Objective To understand the infection source, transmission routes of an epidemic of severe fever with thrombocytopenia syndrome (SFTS) in a county in Hubei province in August 2023, and put forward prevention and control recommendations.
Methods In this study, case definitions were developed for case finding, and then an epidemiological investigation was conducted, the basic characteristics, illness onset and hospital or clinic visits of the cases were described, and the infection source and transmission route were analyzed. Finally, tick density and virus carriage surveillance and serological test for healthy population were carried out.
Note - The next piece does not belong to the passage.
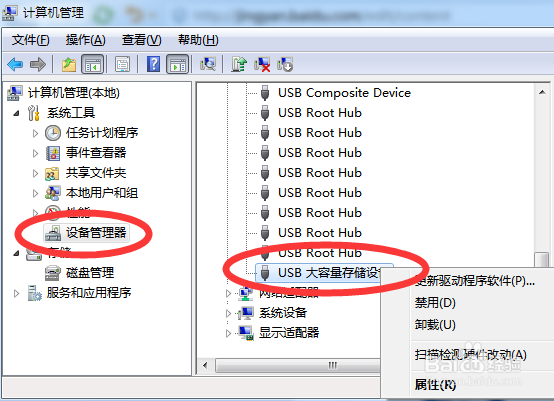Click the Up one level folder icon

pos(69,64)
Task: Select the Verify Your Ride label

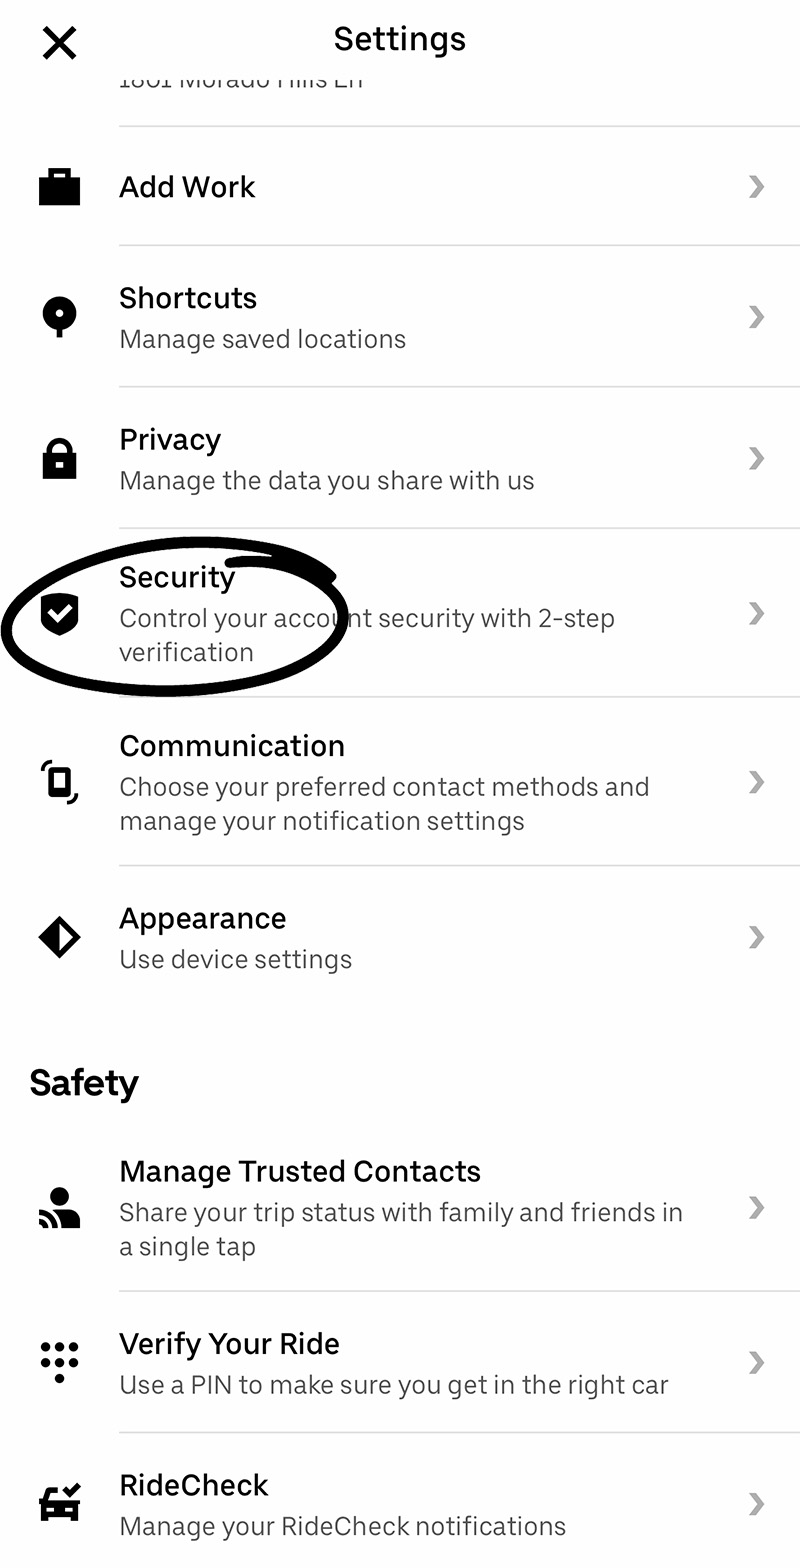Action: click(x=229, y=1344)
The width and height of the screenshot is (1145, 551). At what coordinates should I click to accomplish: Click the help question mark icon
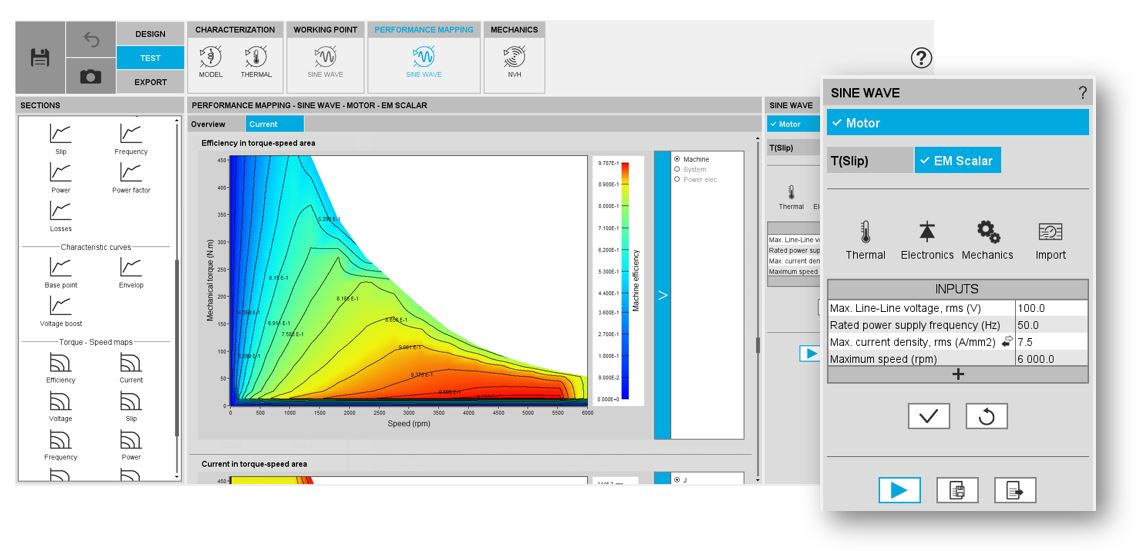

Results Two cases were reported in this epidemic, i.e. 1 primary case (death) and 1 secondary case. Epidemiological investigation and analysis results showed that the first case might be bitten by environmental ticks, and the secondary case was infected due to contact with the first case's blood without protection, and case finding found no other associated cases. Tick density surveillance results showed that the mean density of free-living ticks was 16 ticks/(flag 100 m·h) and the density of dog-parasitic ticks was 9/host around the cases’ home, and all of the ticks were identified as Haemaphysalis longicornis, which were negative for specific nucleic acids of severe fever with thrombocytopenia syndrome virus (SFTSV). The results of serum antibody testing of 92 healthy persons showed that all of them were IgM negative, and 28 of them were IgG positive, with an IgG positive rate of 30.43%.
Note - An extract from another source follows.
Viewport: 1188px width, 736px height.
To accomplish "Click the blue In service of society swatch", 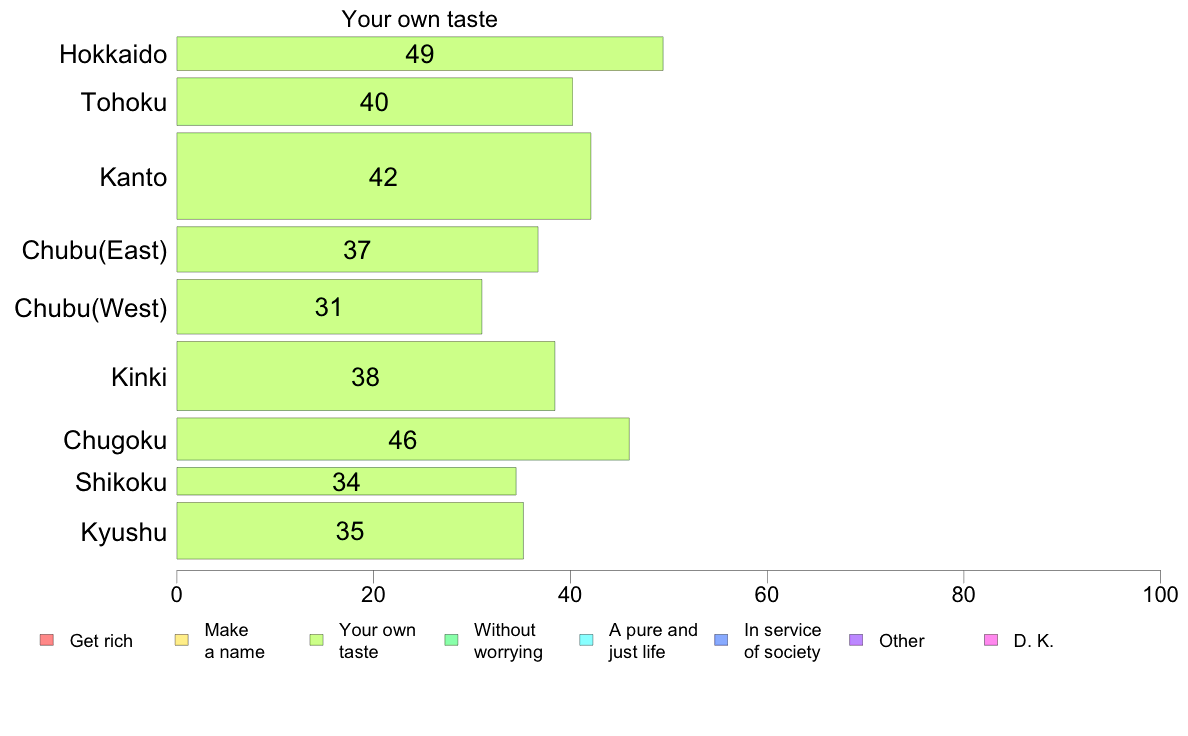I will pyautogui.click(x=721, y=640).
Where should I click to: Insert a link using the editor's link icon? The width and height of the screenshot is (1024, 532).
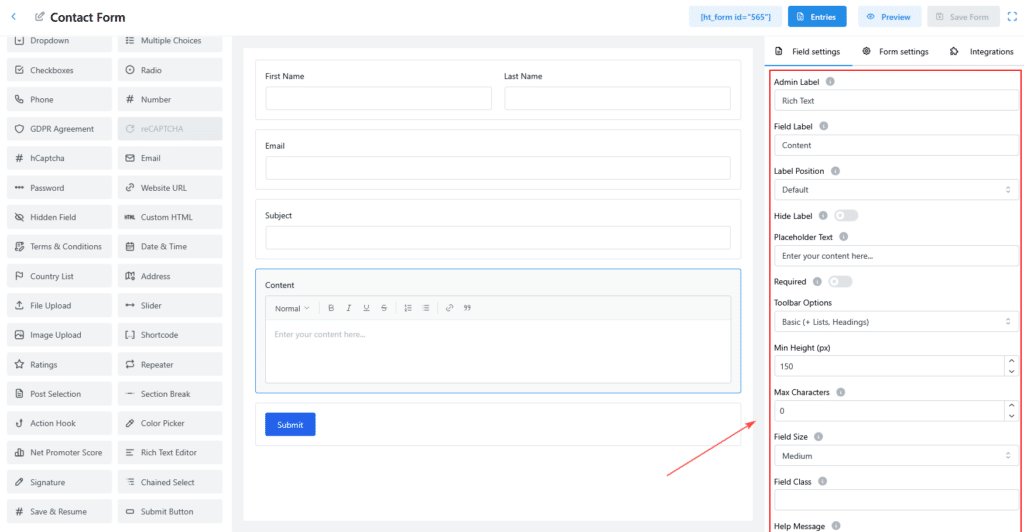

Conclusion This epidemic was the first family clustering of SFTS cases in the county. Local tick density and population antibody positive rate were high, suggesting SFTSV might being circulated in the local area. Therefore, SFTS surveillance and training in medical institutions should be further strengthened to improve the level of diagnosis and treatment. The health education about self-protection in population in key areas should be improved to reduce the risk for the transmission of the disease.